Ho visto una donna correre nel parco.  Non era magra, nè indossava un tutina sexy, nè aveva le scarpe colorate da corsa… piuttosto in carne, con una gonna larga, scarpe molto datate con tacco, capelli grigi scomposti in una lunga treccia. Mi è sembrata un simbolo di libertà e di anticonformismo, bellissima con quella lunga gonna a pieghe che le si avvolgeva intorno alle gambe e il seno che sembrava assecondare gagliardamente il ritmo del respiro.

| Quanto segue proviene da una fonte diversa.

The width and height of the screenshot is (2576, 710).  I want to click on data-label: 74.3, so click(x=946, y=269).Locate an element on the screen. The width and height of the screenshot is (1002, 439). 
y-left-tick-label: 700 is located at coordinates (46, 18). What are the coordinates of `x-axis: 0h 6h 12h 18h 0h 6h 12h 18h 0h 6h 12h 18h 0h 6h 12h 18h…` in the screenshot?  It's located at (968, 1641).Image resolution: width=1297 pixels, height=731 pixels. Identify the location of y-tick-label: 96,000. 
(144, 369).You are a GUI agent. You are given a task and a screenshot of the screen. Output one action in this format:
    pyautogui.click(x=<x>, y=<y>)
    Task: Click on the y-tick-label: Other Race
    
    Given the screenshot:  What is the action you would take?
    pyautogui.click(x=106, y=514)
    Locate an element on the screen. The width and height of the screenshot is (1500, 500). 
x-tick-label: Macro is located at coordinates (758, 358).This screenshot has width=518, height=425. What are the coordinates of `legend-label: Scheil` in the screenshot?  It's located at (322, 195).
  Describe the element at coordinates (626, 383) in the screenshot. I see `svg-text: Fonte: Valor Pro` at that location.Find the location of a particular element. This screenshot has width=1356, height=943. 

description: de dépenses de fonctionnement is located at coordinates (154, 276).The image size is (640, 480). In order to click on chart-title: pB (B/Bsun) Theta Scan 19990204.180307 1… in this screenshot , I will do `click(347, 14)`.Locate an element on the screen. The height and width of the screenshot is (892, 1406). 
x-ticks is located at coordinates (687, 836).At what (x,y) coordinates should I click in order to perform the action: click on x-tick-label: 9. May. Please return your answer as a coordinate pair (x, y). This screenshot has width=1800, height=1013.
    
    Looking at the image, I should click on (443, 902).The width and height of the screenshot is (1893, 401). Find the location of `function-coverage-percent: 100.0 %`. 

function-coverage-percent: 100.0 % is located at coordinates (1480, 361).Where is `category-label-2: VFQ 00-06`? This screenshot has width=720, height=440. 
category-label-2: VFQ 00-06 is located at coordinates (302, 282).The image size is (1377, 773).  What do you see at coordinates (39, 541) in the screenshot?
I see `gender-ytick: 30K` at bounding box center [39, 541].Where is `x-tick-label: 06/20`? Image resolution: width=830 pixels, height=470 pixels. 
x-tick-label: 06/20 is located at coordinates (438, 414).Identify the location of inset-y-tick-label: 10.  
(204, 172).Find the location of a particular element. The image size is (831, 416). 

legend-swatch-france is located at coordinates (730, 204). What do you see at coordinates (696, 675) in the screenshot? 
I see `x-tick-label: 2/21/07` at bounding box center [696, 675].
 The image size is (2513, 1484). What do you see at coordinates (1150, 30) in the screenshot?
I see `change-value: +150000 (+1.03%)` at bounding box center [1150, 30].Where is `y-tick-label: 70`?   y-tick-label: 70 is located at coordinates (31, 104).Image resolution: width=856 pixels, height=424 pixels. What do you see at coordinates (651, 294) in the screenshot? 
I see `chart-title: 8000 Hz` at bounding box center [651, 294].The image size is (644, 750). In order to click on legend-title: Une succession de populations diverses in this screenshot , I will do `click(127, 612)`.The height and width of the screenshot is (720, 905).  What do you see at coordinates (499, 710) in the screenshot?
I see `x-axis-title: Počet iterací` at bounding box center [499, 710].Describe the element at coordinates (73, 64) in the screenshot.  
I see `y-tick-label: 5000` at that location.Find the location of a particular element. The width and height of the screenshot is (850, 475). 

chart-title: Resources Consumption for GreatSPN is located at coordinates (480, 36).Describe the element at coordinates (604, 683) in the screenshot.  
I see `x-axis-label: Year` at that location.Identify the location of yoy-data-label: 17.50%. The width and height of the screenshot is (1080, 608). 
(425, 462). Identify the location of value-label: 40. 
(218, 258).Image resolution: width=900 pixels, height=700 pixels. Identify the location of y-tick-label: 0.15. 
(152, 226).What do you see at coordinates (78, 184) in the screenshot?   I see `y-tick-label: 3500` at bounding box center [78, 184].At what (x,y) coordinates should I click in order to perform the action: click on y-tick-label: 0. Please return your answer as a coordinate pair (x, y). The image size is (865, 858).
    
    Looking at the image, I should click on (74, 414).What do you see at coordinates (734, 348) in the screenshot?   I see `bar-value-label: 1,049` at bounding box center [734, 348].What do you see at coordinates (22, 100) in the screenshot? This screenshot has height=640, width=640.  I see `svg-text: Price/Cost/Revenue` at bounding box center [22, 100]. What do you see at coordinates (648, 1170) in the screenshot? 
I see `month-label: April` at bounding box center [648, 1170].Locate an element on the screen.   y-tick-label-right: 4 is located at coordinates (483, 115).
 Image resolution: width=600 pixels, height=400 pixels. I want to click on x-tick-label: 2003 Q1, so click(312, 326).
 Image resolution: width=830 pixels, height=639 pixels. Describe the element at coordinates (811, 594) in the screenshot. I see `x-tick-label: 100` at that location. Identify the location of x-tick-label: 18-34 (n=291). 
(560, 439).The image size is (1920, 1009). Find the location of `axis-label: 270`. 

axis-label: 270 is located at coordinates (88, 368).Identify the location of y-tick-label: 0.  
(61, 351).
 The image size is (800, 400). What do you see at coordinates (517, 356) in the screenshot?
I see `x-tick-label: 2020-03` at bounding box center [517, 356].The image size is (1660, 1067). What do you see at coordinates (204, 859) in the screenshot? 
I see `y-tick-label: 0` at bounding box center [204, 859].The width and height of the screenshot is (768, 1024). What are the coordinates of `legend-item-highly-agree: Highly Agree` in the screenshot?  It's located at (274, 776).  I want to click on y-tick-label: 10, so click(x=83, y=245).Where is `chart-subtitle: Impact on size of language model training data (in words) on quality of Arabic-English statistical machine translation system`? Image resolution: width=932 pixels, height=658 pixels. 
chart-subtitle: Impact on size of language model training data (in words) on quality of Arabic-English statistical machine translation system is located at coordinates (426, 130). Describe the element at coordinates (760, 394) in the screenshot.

Correva e correva, tracciava linee ideali come cerchi nel grano,  come se dal movimento delle gambe dipendesse la sua vita, come se non avesse passato e futuro ma solo quell’eterno presente. Sono rimasta affascinata a guardarla a  lungo, finchè non mi è passata davanti e ha lanciato un’occhiata di odio puro al mio cane che le ha tagliato la strada,  anche lui bello e libero, anche lui felice dietro a uno scoiattolo. Quell’unica occhiata ha distrutto l’incanto,  il miracolo, ha ridotto in frantumi l’ideale magico che si è immediatamente ricomposto in  una realtà  sciatta e sgradevole. Perchè la bellezza, sempre e soltanto, è negli occhi di chi guarda e si manifesta al di là delle forme fisiche,  più veloce di un lampo, più effimera di un sogno.